I woke to loud creaking and cracking sounds as the ground shook violently beneath my bed. An earthquake?
Vicki screamed from the other room, but I was frozen with fear. Clutching the side of my bed, I scooted to the edge. Just as I was sitting up, a long, thick, green vine burst up through the floor, splintering the wooden floorboards, and continuing straight up and through the roof.
What in the ever-loving fuck was happening?
“This is a nightmare, Maren,” I soothed myself. It had to be a dream. “It’s not real. Just lay down and close your eyes. You’ll wake up soon, and everything will be okay.”
As I laid back down, Vicki continued to scream and I wrapped my pillow around my ears to block out the noise. The vine grew and thickened as more vines sprouted, winding around furniture and clinging to the walls. As I watched, it spread through the entire room before crashing through the closed window, sending glass flying everywhere.
“The seed, you’re having some crazy nightmare because of that damn seed,” I told myself. “First thing in the morning, you’ll dig it up and march it straight back to the castle.”
Glass shattered, wood splintered, and bricks cracked all around me and there was nothing I could do but lie there. It felt like hours until the whole ordeal suddenly stopped and an eerie silence filled the space. I lay still, willing my pounding heart to slow and focusing on taking deep and even breaths. Closing my eyes, I listened for anything that I could focus on, but all of the typical nighttime sounds I used to lull myself to sleep were missing.
I sat up slowly, pulling the pillow from my head as I looked over the edge of the bed. Except for the area around the massive vine that had impaled the house, the floor looked solid and intact.
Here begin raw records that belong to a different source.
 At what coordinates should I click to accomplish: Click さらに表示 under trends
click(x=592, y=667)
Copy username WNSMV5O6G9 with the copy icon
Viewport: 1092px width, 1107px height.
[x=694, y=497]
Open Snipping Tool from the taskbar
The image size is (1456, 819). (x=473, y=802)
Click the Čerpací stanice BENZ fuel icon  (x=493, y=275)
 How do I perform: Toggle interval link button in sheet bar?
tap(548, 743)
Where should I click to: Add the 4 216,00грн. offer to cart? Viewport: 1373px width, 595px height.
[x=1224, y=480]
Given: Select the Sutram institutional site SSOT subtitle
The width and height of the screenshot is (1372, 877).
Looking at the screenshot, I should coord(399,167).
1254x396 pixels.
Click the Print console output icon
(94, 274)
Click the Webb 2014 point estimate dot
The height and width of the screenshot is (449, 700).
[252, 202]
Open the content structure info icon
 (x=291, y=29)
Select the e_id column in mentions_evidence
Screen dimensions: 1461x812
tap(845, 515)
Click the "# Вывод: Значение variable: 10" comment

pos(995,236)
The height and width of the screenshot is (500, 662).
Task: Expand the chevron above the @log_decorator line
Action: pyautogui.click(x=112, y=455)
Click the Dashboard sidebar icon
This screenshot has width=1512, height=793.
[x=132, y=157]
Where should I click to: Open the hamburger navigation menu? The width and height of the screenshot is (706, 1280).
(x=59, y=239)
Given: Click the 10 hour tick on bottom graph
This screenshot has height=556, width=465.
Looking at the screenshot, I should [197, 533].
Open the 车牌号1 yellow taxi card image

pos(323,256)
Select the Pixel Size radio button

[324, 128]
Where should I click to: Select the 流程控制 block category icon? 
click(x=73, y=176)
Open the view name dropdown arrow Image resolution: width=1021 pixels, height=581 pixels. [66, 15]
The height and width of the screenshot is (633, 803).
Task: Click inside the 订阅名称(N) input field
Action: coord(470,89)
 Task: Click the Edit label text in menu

“Stop being a pussy and get up,” I told myself as my legs refused to move. I pumped myself up enough to get my feet on the floor so I could stand. “There, see. We totally got this.” I took a step and the entire room swayed slightly. “Nope, we don’t got this.”
I jumped back onto the bed and promptly pulled the covers over my head, waiting a full minute before realizing how silly I was being and commencing round two of my self-pep-talk.
“This is a dream; people don’t get hurt in dreams. People get to be brave badasses in dreams!” I reminded myself as I peeked out from under my blanket.
After another minute, I repeated the action of standing and forbid myself from getting back into bed, no matter what happened. “I am badass dream-Maren,” I repeated over and over as I slowly made my way to my closed bedroom door and opened it.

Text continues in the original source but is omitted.